​Jason Smith, kolega Marcina Gortata z Washington Wizards, założył się z komentatorem jednej z amerykańskich stacji, że zatańczy publicznie, jeśli jego ekipa osiągnie 50 zwycięstw w koszykarskiej lidze NBA. Do tej granicy brakuje stołecznej drużynie pięć wygranych.

​Jason Smith, kolega Marcina Gortata z Washington Wizards, założył się z komentatorem jednej z amerykańskich stacji, że zatańczy publicznie, jeśli jego ekipa osiągnie 50 zwycięstw w koszykarskiej lidze NBA. Do tej granicy brakuje stołecznej drużynie pięć wygranych.
Washington Wizards; zdjęcie ilustracyjne /Paweł Żuchowski /RMF FM

Muszę wziąć się do roboty i popracować nad swoimi umiejętnościami - powiedział Smith, który dał się już poznać jako uzdolniony wokalista. 
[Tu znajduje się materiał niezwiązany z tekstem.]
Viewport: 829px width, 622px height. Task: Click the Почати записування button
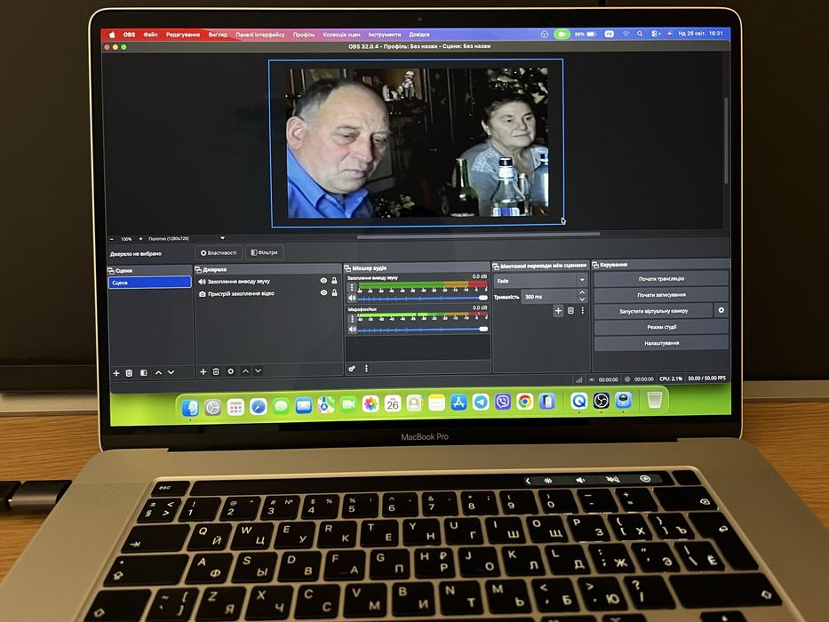(x=661, y=295)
31-letni zawodnik, mający średnio 5,5 pkt i 3,4 zbiórki, próbkę swojego głosu dał na jednym z filmików nakręconych przez Wizards i zamieszczonych w internecie. Koszykarze wykonywali razem z gwiazdami ich przeboje i występ Smitha - uznawanego za najzabawniejszego w ekipie "Czarodziejów" - zyskał największą akceptację fanów.
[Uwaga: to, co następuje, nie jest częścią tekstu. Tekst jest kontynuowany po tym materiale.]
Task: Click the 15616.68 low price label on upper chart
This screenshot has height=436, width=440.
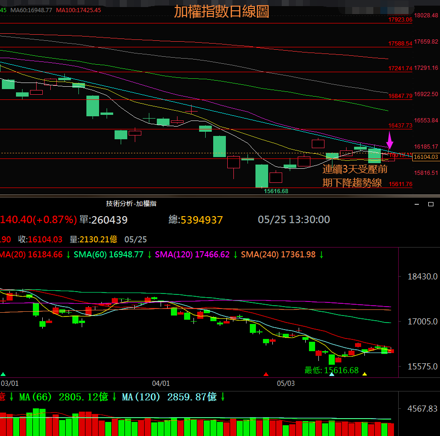Action: pos(276,191)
Wizards z bilansem 45 zwycięstw oraz 28 porażek zajmują trzecie miejsce na Wschodzie i są pewni udziału w play off. Lepsi od nich w konferencji są Cavaliers (47-25) i Boston Celtics (47-26). 

Do końca sezonu zasadniczego graczom Wizards pozostało dziewięć meczów, z czego siedem na wyjeździe, m.in. w Los Angeles z Clippers i w Oakland z Golden State Warriors. Najbliższy mecz "Czarodzieje" rozegrają we wtorek z Los Angeles Lakers (21-51).